Effects of paclitaxel intervention on pulmonary vascular remodeling in rats with pulmonary hypertension

Abstract

The aim of the present study was to investigate the effects of paclitaxel (PTX), at a non-cytotoxic concentration, on pulmonary vascular remodeling (PVR) in rats with pulmonary hypertension (PAH), and to explore the mechanisms underlying the PTX-mediated reversal of PVR in PAH. A total of 36 rats were divided into control group (n=12), model group (n=12) receiving a subcutaneous injection of monocrotaline (60 mg/kg) in the back on day 7 following left pneumonectomy and PTX group (n=12) with PTX (2 mg/kg) injection via the caudal vein 3 weeks following establishing the model. The degree of PVR among all groups, as well as the expression levels of Ki67, p27^Kip1 and cyclin B1, were compared. The mean pulmonary artery pressure, right ventricular hypertrophy index [right ventricle/(left ventricle + septum) ratio] and the thickness of the pulmonary arterial tunica media in the model group were 58.34±2.01 mmHg, 0.64±0.046 and 65.3±3.3%, respectively, which were significantly higher when compared with 23.30±1.14 mmHg, 0.32±0.028 and 16.2±1.3% in the control group, respectively (P<0.01). The mean pulmonary artery pressure, right ventricular hypertrophy index and thickness of the pulmonary arterial tunica media in the PTX group were 42.35±1.53 mmHg, 0.44±0.029 and 40.5±2.6%, respectively, which were significantly lower when compared with the model group (P<0.01). Compared with the control group, the expression levels of Ki67 and cyclin B1 in the model group were significantly increased (P<0.01), while p27^Kip1 expression was significantly reduced (P<0.01). Following PTX intervention, the expression levels of Ki67 and cyclin B1 were significantly reduced when compared with the model group (P<0.01), while p27^Kip1 expression was significantly increased (P<0.01). The results of the present study suggest that PTX, administered at a non-cytotoxic concentration, may reduce PAH in rats, and prevent the effects of PVR in PAH. These effects of PTX may be associated with increased expression of p27^Kip1 and decreased expression of cyclin B1.

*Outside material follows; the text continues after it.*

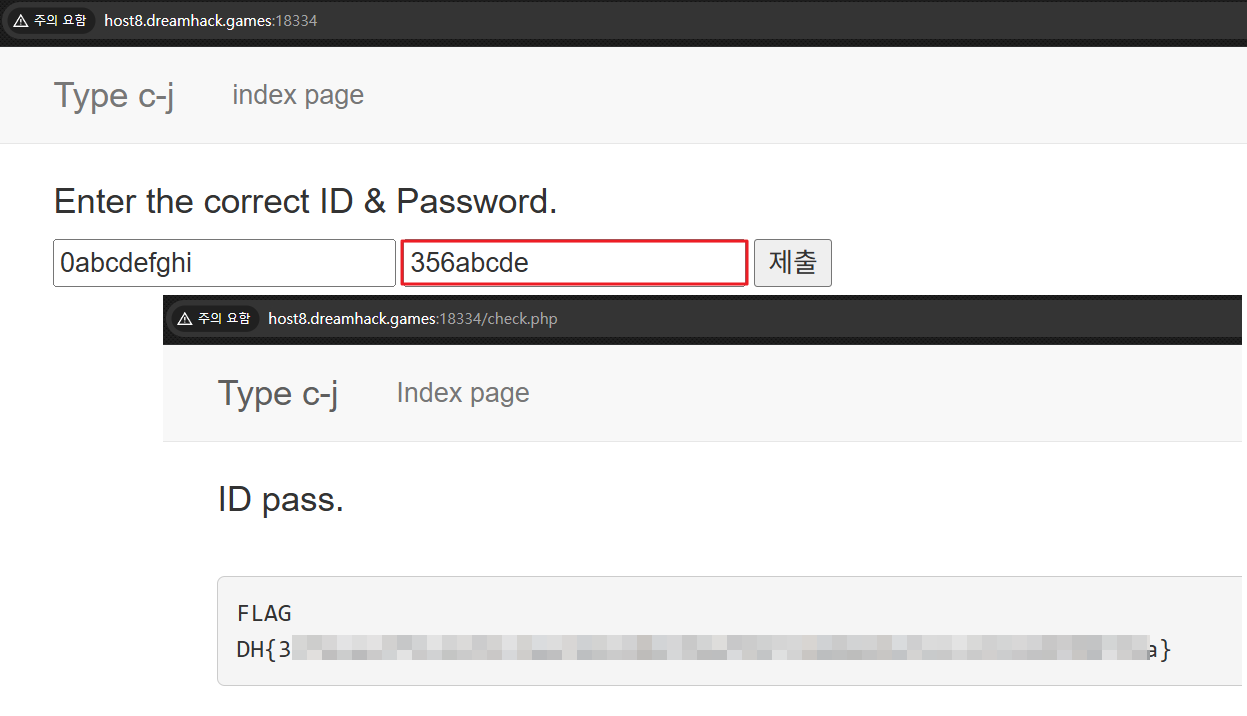The width and height of the screenshot is (1247, 716).
Task: Open lowercase 'index page' nav item
Action: [298, 95]
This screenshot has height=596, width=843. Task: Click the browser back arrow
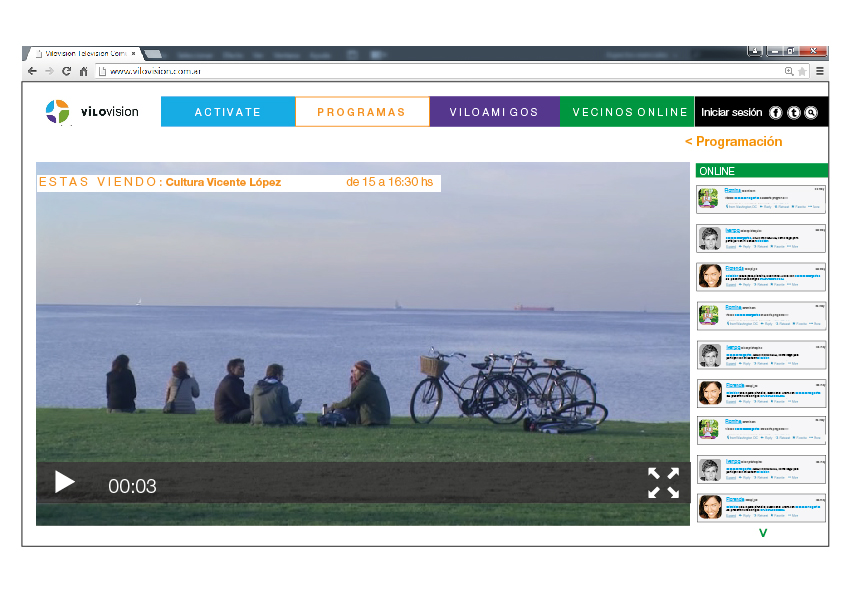click(x=32, y=71)
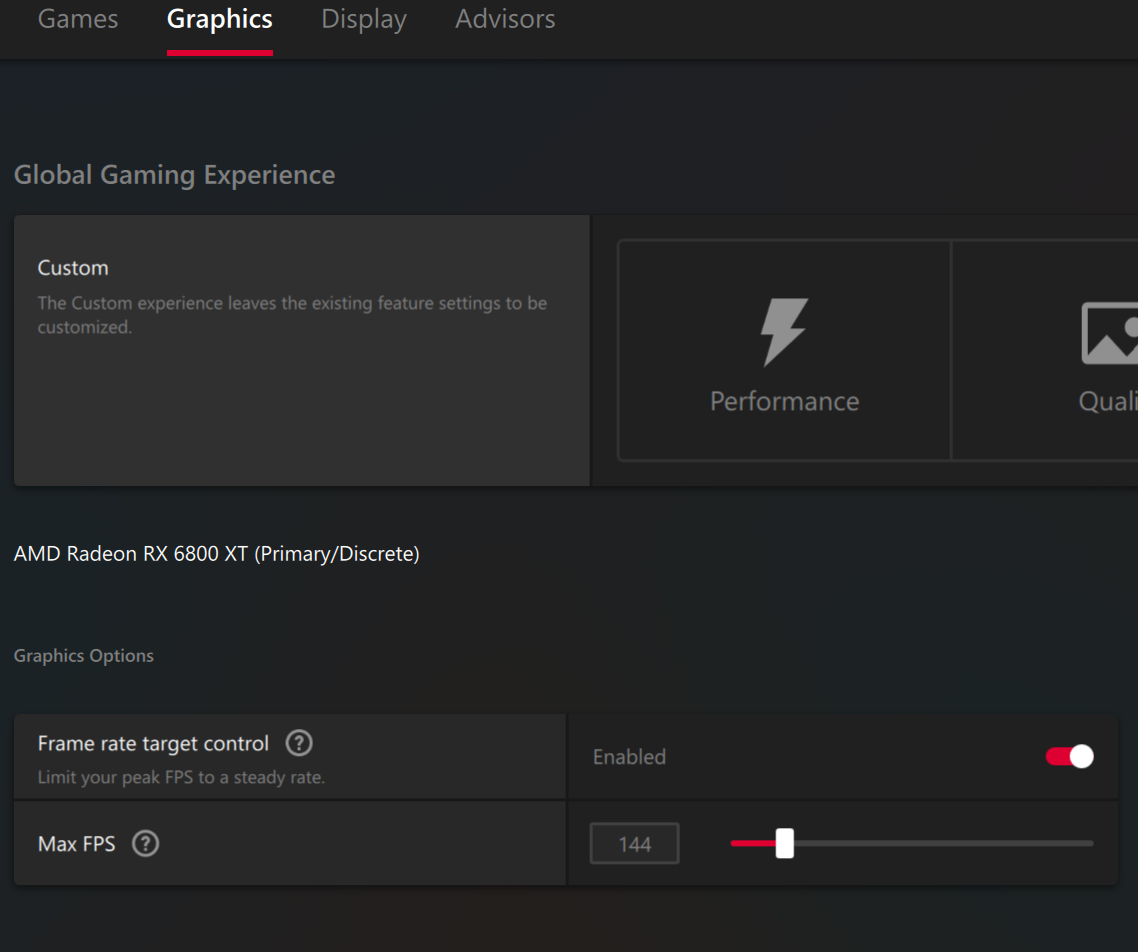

Keywords: cell cycle; paclitaxel; pulmonary hypertension; pulmonary vascular remodeling.

Figure 1.

Elastic Van Gieson staining of lung vessels in rats from each experimental group (magnification, ×400). (A) Control group. (B) Model group. (C) Paclitaxel group.

Figure 2.

Comparison of Ki67 expression in lung vascular smooth muscle cells from each group (magnification, ×200). (A) Control group, with arrows indicating Ki67 expressing cells. (B) Model group. (C) Paclitaxel group.

Figure 3.

Comparison of p27^Kip1 and cyclin B1 expression in lung vascular smooth muscle cells from rats in each experimental group (magnification, ×200). (A) Control group. (B) Model group. (C) Paclitaxel group.

Figure 4.

Expression of p27^Kip1 and cyclin B1 in lung tissues from rats in the control, model and PTX groups. (A) Western blot analysis of protein expression. Densitometric analysis of (B) cyclin B1 and (C) p27^Kip1 expression. *P<0.01 vs. control group; ^∆P<0.01 vs. model group. PTX, paclitaxel.